**What you should do**
Each line shown below should be copied exactly.

**Data to process**
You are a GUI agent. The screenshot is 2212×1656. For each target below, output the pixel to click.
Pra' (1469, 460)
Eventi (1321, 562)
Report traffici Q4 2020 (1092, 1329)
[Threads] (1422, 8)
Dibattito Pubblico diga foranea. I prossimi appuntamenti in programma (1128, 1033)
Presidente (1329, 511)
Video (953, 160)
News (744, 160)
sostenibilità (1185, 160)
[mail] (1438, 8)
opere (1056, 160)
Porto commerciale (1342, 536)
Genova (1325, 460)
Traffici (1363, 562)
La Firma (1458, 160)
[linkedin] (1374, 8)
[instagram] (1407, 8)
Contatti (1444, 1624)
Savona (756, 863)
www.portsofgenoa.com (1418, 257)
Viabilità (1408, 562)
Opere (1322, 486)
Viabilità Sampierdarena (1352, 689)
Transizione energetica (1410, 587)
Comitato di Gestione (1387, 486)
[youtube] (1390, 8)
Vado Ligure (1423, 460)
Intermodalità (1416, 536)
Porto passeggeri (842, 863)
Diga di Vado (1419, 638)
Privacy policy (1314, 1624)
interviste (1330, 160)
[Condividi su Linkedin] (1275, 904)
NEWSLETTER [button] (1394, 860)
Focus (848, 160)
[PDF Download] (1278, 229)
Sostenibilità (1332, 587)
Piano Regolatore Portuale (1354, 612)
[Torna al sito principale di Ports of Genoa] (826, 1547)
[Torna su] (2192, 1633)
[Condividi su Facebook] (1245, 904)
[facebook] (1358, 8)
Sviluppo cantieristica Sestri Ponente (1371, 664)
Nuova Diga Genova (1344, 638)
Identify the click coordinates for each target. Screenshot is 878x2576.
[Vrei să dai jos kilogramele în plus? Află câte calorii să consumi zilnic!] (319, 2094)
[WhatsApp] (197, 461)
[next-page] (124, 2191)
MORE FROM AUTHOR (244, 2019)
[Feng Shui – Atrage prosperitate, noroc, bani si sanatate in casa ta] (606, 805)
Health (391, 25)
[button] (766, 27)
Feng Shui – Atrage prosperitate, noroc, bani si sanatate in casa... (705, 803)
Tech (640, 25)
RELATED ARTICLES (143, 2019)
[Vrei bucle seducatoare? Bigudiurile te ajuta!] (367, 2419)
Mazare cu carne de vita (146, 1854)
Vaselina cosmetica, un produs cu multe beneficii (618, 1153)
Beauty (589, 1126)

**Answer box**
You are a GUI agent. The screenshot is 2212×1656. For each target below, output the pixel to click.
Pra' (1469, 460)
Eventi (1321, 562)
Report traffici Q4 2020 (1092, 1329)
[Threads] (1422, 8)
Dibattito Pubblico diga foranea. I prossimi appuntamenti in programma (1128, 1033)
Presidente (1329, 511)
Video (953, 160)
News (744, 160)
sostenibilità (1185, 160)
[mail] (1438, 8)
opere (1056, 160)
Porto commerciale (1342, 536)
Genova (1325, 460)
Traffici (1363, 562)
La Firma (1458, 160)
[linkedin] (1374, 8)
[instagram] (1407, 8)
Contatti (1444, 1624)
Savona (756, 863)
www.portsofgenoa.com (1418, 257)
Viabilità (1408, 562)
Opere (1322, 486)
Viabilità Sampierdarena (1352, 689)
Transizione energetica (1410, 587)
Comitato di Gestione (1387, 486)
[youtube] (1390, 8)
Vado Ligure (1423, 460)
Intermodalità (1416, 536)
Porto passeggeri (842, 863)
Diga di Vado (1419, 638)
Privacy policy (1314, 1624)
interviste (1330, 160)
[Condividi su Linkedin] (1275, 904)
NEWSLETTER [button] (1394, 860)
Focus (848, 160)
[PDF Download] (1278, 229)
Sostenibilità (1332, 587)
Piano Regolatore Portuale (1354, 612)
[Torna al sito principale di Ports of Genoa] (826, 1547)
[Torna su] (2192, 1633)
[Condividi su Facebook] (1245, 904)
[facebook] (1358, 8)
Sviluppo cantieristica Sestri Ponente (1371, 664)
Nuova Diga Genova (1344, 638)
Identify the click coordinates for each target. Screenshot is 878x2576.
[Vrei să dai jos kilogramele în plus? Află câte calorii să consumi zilnic!] (319, 2094)
[WhatsApp] (197, 461)
[next-page] (124, 2191)
MORE FROM AUTHOR (244, 2019)
[Feng Shui – Atrage prosperitate, noroc, bani si sanatate in casa ta] (606, 805)
Health (391, 25)
[button] (766, 27)
Feng Shui – Atrage prosperitate, noroc, bani si sanatate in casa... (705, 803)
Tech (640, 25)
RELATED ARTICLES (143, 2019)
[Vrei bucle seducatoare? Bigudiurile te ajuta!] (367, 2419)
Mazare cu carne de vita (146, 1854)
Vaselina cosmetica, un produs cu multe beneficii (618, 1153)
Beauty (589, 1126)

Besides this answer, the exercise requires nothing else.